During an interview some years ago, Frank O. Gehry pulled out his pen and sketched on the only paper available—a napkin. He doodled his latest iteration of an addition to the Corcoran Gallery of Art. On the back, he drew the outline of a rare failure, an Alessi teakettle, whose fish-shaped handle had been no match for Michael Graves's iconic bird whistle. Over time, fortunes were reversed: The Corcoran canceled Gehry's waves, while Alessi revived the kettle. Such flukes of design history are preserved on my wrinkled napkin, under the scrawled signature “FOG.”
I was reminded of the napkin when the Washington Architectural Foundation issued a call for napkin sketches to be auctioned this month to fund its Washington, D.C.–based Architecture in the Schools program. Napkins and Sharpie pens were sent to an international roster. Returns included a sketch by Cesar Pelli of a Tulsa, Okla., arena, and a corner concept identified simply as “X” by Helmut Jahn.
Beyond the worthy cause, napkin art may be serious business.
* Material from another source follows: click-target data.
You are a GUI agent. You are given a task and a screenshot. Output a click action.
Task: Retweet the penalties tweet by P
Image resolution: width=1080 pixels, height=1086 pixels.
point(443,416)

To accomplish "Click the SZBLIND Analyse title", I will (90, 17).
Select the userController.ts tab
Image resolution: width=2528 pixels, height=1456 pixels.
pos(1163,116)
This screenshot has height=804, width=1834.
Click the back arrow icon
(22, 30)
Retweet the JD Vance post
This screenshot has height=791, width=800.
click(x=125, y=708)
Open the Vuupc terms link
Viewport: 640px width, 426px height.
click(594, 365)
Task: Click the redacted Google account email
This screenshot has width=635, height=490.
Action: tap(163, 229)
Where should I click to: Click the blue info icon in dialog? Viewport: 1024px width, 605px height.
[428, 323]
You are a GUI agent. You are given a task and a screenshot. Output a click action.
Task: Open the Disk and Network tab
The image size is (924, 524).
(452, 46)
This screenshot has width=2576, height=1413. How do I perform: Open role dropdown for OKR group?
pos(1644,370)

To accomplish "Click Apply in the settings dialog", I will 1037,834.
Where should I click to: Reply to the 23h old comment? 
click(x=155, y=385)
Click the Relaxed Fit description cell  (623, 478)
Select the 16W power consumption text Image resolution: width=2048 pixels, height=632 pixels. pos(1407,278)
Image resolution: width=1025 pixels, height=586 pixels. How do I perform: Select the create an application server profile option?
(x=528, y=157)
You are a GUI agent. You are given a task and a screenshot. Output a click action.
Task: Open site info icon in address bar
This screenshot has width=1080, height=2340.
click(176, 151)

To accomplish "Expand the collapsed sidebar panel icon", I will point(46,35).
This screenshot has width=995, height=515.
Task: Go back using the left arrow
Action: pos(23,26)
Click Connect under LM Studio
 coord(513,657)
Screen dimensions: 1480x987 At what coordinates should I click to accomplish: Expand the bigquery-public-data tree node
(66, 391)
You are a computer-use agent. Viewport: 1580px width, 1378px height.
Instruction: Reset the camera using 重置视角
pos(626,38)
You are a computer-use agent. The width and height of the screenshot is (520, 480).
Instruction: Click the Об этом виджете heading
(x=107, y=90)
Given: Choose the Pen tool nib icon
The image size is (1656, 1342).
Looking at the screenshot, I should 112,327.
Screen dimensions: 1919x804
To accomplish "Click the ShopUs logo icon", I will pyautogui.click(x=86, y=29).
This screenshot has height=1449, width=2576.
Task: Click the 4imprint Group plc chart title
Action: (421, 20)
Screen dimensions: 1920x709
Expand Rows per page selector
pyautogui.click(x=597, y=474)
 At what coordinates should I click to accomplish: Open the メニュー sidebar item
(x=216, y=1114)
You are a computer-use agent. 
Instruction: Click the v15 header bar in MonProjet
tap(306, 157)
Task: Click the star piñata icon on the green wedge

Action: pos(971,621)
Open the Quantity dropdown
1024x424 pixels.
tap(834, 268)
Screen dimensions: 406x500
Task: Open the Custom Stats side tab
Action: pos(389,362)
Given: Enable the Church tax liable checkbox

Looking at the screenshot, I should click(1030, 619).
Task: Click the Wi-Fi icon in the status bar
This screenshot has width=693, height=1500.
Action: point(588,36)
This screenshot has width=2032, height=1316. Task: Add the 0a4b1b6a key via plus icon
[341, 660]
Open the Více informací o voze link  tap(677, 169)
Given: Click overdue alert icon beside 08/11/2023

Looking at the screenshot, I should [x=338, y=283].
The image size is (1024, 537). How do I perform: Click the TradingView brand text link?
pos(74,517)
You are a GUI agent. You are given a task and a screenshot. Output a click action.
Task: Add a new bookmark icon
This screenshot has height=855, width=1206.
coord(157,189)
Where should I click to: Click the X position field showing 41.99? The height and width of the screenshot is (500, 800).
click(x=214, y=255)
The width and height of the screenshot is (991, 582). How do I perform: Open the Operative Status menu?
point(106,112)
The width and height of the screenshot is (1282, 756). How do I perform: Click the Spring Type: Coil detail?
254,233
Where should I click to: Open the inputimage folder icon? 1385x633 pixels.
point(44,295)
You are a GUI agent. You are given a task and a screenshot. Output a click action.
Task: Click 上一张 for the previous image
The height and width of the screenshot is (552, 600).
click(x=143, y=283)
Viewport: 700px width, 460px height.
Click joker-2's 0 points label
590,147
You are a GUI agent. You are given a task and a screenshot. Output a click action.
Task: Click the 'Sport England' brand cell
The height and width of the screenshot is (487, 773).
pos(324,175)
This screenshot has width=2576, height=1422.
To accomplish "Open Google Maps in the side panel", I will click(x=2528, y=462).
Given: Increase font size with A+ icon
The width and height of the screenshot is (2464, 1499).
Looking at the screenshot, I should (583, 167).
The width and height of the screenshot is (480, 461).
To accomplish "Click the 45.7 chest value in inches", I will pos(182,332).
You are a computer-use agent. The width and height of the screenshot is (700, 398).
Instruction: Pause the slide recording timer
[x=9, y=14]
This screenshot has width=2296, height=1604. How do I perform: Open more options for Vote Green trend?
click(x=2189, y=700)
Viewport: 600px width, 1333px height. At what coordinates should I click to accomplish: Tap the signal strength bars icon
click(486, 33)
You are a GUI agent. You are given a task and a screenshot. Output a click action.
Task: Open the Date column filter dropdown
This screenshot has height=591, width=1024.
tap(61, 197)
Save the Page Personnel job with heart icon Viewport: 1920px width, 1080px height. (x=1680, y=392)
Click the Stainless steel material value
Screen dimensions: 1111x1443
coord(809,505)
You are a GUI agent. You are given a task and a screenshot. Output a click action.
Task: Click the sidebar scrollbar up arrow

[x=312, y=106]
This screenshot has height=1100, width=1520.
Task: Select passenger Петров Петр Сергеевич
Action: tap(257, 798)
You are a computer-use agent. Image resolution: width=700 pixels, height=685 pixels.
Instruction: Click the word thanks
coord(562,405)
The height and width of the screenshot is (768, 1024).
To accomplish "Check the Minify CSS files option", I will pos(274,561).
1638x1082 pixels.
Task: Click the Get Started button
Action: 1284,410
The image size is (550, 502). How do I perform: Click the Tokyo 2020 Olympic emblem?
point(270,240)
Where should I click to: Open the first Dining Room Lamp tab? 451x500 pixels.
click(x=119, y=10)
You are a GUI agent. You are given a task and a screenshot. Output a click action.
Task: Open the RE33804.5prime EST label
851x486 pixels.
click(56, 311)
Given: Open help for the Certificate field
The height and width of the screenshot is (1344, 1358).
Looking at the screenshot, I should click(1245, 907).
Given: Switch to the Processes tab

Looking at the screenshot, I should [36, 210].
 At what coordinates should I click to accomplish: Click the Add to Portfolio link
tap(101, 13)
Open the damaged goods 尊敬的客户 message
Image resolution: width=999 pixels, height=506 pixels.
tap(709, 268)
Not only do these humble drawings bear witness to the spontaneity of creation, David Jameson, director of ArchiTech gallery in Chicago, believes they are to buildings as Rodin's drawings were to his sculptures. “How else can one explore the mind of Gehry than to see how he boils down an idea of how a building should ‘feel' with only a couple of strokes?” he asks.
Jameson prefers “the earliest examples of a designer's ideas”—say, Daniel Libeskind's original concept for the Michael Lee-Chin Crystal at Toronto's Royal Ontario Museum, which the architect is said to have sketched on a napkin at a 2001 wedding reception. Or look for value in “the most elemental story of a structure in the least number of lines.”
Jameson appraised my napkin sight unseen, and knowing it's not for sale. “My guess is that Gehry's napkin could be valued at anywhere from $1,000 to $5,000,” he said. Matted and placed in an expensive titanium frame, he figured it could go “for at least $10,000, if my client requests are to be believed.” At auction, he said, there's always the chance that “some bejeweled and tuxedoed couple could stand up in that crowd and yell ‘$50,000' if it would get their mugs in the society pages.”
I countered that it didn't capture a “Eureka!” moment, like Libeskind's crystal palace. But Jameson replied, “Gehry is more famous and probably more long-lasting than Libeskind.” And besides, he said, “The Corcoran project looks to have been a far better design.”
Bottom line: Bid early and often for charity, and always carry a Sharpie.